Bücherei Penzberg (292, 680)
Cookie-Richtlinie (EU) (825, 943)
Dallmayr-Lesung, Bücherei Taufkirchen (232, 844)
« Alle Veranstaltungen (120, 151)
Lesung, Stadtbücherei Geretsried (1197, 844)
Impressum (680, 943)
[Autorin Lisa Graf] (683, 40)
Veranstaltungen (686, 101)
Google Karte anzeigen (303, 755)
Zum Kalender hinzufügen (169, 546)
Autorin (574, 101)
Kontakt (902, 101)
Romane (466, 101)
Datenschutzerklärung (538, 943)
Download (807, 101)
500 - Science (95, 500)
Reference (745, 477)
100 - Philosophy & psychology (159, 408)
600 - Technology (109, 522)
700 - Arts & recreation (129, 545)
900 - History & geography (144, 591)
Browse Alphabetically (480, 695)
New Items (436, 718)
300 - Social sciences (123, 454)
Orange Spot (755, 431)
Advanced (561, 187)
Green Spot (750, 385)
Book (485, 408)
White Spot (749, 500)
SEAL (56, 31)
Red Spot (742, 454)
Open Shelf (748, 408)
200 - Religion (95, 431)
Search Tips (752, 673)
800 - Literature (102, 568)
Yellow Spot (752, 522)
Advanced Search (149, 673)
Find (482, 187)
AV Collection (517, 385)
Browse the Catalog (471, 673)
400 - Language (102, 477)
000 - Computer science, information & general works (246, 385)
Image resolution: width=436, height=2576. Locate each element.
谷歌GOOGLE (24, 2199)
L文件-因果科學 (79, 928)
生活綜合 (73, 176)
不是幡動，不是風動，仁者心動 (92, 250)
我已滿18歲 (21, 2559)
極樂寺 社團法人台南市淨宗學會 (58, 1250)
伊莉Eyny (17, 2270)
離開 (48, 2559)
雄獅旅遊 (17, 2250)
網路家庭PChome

══════════

◆ **Task description**
What lines in the data hold the word "Lesung"? Return them.

◆ **Your response**
Dallmayr-Lesung, Bücherei Taufkirchen (232, 844)
Lesung, Stadtbücherei Geretsried (1197, 844)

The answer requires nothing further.